(Data items)
----------------------------------------

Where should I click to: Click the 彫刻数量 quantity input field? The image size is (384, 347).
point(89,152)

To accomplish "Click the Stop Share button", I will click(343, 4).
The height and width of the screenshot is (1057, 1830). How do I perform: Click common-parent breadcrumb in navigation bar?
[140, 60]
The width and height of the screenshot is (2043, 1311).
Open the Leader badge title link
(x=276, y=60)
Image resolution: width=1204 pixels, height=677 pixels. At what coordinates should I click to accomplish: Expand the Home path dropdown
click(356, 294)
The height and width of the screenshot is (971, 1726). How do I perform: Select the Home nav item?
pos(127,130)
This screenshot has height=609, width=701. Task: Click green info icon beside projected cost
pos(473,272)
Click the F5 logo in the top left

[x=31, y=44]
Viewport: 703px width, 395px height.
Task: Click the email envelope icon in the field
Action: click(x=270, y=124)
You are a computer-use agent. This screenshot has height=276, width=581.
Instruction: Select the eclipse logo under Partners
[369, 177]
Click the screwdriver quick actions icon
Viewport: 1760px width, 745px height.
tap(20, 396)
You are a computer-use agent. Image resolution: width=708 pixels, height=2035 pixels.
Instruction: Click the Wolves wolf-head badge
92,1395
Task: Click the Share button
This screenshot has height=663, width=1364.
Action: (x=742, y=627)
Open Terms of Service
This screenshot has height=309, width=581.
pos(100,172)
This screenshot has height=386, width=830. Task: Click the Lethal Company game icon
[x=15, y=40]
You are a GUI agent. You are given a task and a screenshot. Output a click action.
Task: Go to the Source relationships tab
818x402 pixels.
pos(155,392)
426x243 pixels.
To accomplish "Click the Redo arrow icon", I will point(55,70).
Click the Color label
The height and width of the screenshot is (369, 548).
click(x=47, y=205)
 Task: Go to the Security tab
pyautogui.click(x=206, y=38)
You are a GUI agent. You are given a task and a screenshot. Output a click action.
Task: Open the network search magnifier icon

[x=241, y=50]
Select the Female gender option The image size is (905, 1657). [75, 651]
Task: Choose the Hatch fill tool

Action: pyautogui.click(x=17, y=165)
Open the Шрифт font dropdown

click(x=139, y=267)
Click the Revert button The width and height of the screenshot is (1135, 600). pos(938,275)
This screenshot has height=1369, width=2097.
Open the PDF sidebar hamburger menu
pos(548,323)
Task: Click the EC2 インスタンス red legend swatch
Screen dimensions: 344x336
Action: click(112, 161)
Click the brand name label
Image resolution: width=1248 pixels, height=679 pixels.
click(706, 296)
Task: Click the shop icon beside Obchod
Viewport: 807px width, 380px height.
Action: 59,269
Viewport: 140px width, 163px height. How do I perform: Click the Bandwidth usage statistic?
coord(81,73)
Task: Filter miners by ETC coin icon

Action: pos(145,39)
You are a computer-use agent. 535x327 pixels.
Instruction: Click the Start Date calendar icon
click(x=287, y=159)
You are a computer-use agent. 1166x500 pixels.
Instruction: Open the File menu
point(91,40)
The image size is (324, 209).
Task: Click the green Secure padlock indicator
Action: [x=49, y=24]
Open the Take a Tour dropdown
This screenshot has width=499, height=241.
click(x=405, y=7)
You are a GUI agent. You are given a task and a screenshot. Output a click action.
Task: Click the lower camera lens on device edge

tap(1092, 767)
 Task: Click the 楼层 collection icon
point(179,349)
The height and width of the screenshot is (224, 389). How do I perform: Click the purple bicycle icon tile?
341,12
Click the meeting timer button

----------------------------------------

Copy all of the material above line for line, with no changes.

■ **Expected answer**:
Where should I click to: Click the 彫刻数量 quantity input field? The image size is (384, 347).
point(89,152)

To accomplish "Click the Stop Share button", I will click(343, 4).
The height and width of the screenshot is (1057, 1830). How do I perform: Click common-parent breadcrumb in navigation bar?
[140, 60]
The width and height of the screenshot is (2043, 1311).
Open the Leader badge title link
(x=276, y=60)
Image resolution: width=1204 pixels, height=677 pixels. At what coordinates should I click to accomplish: Expand the Home path dropdown
click(356, 294)
The height and width of the screenshot is (971, 1726). How do I perform: Select the Home nav item?
pos(127,130)
This screenshot has height=609, width=701. Task: Click green info icon beside projected cost
pos(473,272)
Click the F5 logo in the top left

[x=31, y=44]
Viewport: 703px width, 395px height.
Task: Click the email envelope icon in the field
Action: click(x=270, y=124)
You are a computer-use agent. This screenshot has height=276, width=581.
Instruction: Select the eclipse logo under Partners
[369, 177]
Click the screwdriver quick actions icon
Viewport: 1760px width, 745px height.
tap(20, 396)
You are a computer-use agent. Image resolution: width=708 pixels, height=2035 pixels.
Instruction: Click the Wolves wolf-head badge
92,1395
Task: Click the Share button
This screenshot has height=663, width=1364.
Action: (x=742, y=627)
Open Terms of Service
This screenshot has height=309, width=581.
pos(100,172)
This screenshot has height=386, width=830. Task: Click the Lethal Company game icon
[x=15, y=40]
You are a GUI agent. You are given a task and a screenshot. Output a click action.
Task: Go to the Source relationships tab
818x402 pixels.
pos(155,392)
426x243 pixels.
To accomplish "Click the Redo arrow icon", I will point(55,70).
Click the Color label
The height and width of the screenshot is (369, 548).
click(x=47, y=205)
 Task: Go to the Security tab
pyautogui.click(x=206, y=38)
You are a GUI agent. You are given a task and a screenshot. Output a click action.
Task: Open the network search magnifier icon

[x=241, y=50]
Select the Female gender option The image size is (905, 1657). [75, 651]
Task: Choose the Hatch fill tool

Action: pyautogui.click(x=17, y=165)
Open the Шрифт font dropdown

click(x=139, y=267)
Click the Revert button The width and height of the screenshot is (1135, 600). pos(938,275)
This screenshot has height=1369, width=2097.
Open the PDF sidebar hamburger menu
pos(548,323)
Task: Click the EC2 インスタンス red legend swatch
Screen dimensions: 344x336
Action: click(112, 161)
Click the brand name label
Image resolution: width=1248 pixels, height=679 pixels.
click(706, 296)
Task: Click the shop icon beside Obchod
Viewport: 807px width, 380px height.
Action: 59,269
Viewport: 140px width, 163px height. How do I perform: Click the Bandwidth usage statistic?
coord(81,73)
Task: Filter miners by ETC coin icon

Action: pos(145,39)
You are a computer-use agent. 535x327 pixels.
Instruction: Click the Start Date calendar icon
click(x=287, y=159)
You are a computer-use agent. 1166x500 pixels.
Instruction: Open the File menu
point(91,40)
The image size is (324, 209).
Task: Click the green Secure padlock indicator
Action: [x=49, y=24]
Open the Take a Tour dropdown
This screenshot has width=499, height=241.
click(x=405, y=7)
You are a GUI agent. You are given a task and a screenshot. Output a click action.
Task: Click the lower camera lens on device edge

tap(1092, 767)
 Task: Click the 楼层 collection icon
point(179,349)
The height and width of the screenshot is (224, 389). How do I perform: Click the purple bicycle icon tile?
341,12
Click the meeting timer button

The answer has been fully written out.